Wednesday August 5th.
Sad. It’s a small word but it can mean a whole heap of things. Sad. It can mean you’re just a tiny bit sad that it’s raining outside or it can mean your whole world is crumbling around you. Sad. That’s how I feel today.
I don’t really know why I feel sad, I’ve not done anything especially different to the other days of dog sitting to make me feel a little down. Sometimes you don’t need a reason to be sad, it just happens. Being sad annoys me because I’m sad a lot of the time, and I can almost never explain why.
I guess I just feel really lonely today, I feel totally isolated. I’m in the same place I’ve been since Saturday but we’re over half way now and I think it’s just getting to me. Someone from church text me this afternoon saying that someone else from church lived near where I was dog sitting. They said I should go and drop in. If I could leave the dog, then I would.
I don’t think it helps that it’s the school summer holidays so when I go and take the dog out, I see families and it makes me miss my family even more. I mean, I’m going to be seeing both my sisters in a few weeks (if I have enough money) and I’m psyched but that’s in a few weeks. I love Aber, don’t get me wrong, but sometimes I wish I could go back to Banbury for the holidays. But then I think that Aber is home, Aber is where my friends are, Aber is where my church family are. Banbury will always be there.

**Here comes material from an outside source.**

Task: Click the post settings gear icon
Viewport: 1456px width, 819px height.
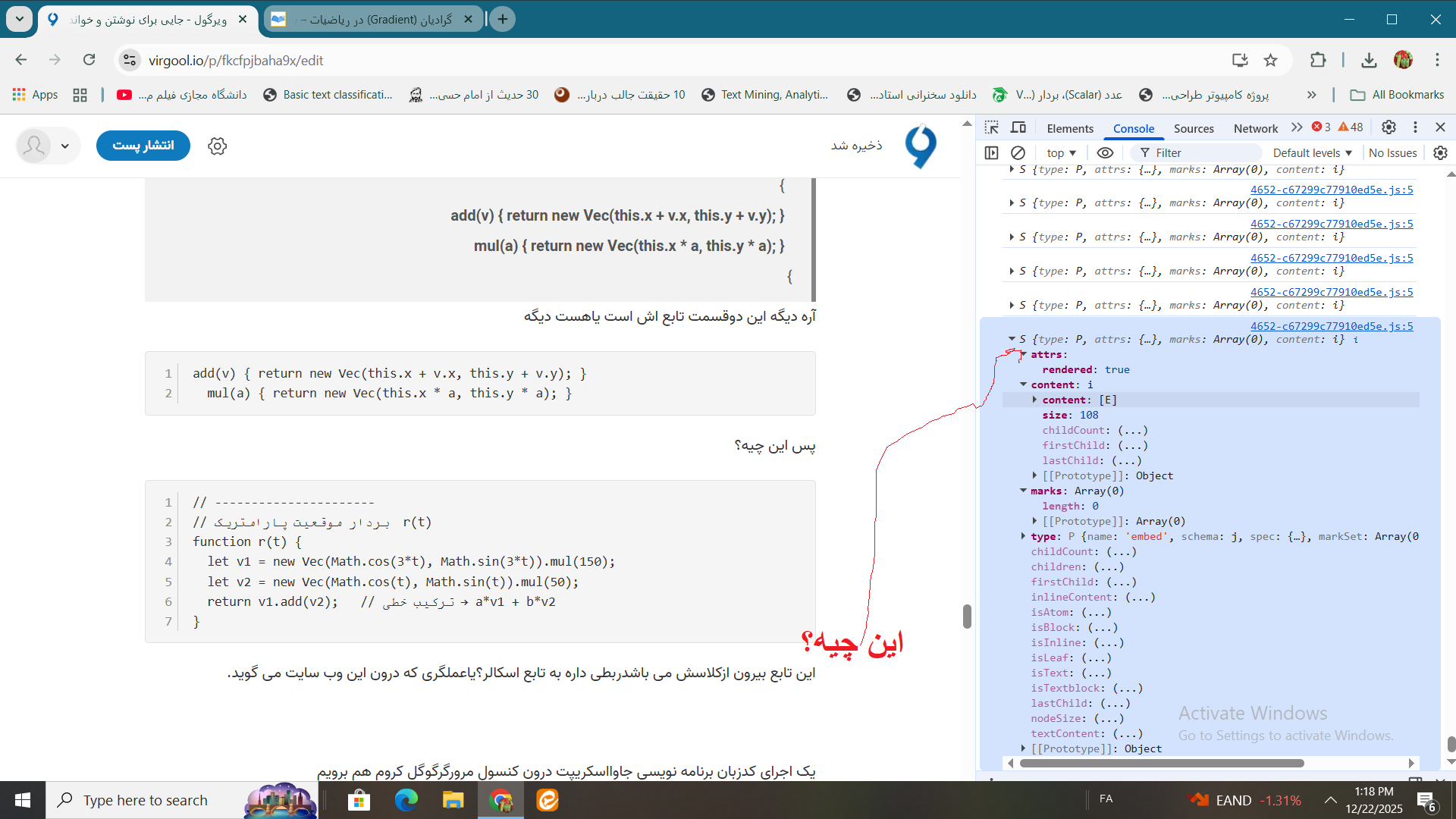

The dog has certainly picked up on me being a little down today, right now he’s sleeping on top of my feet. His head has been on my lap for most of the afternoon. Animals really pick up on human emotions. I really feel sorry for the dog because he’s experienced me freak out, seen me full of life on Skype to Bible study, seen me sad…I bet he can’t wait for me to leave.
Half way through. That’s what I keep telling myself, that I’m halfway through. Soon I won’t have to wake up at 8am to feed the cat. I won’t have to defrost some pig or cow heart for the dog. I’ll have constant internet and phone signal. Soon, I can be in the safety of my own home.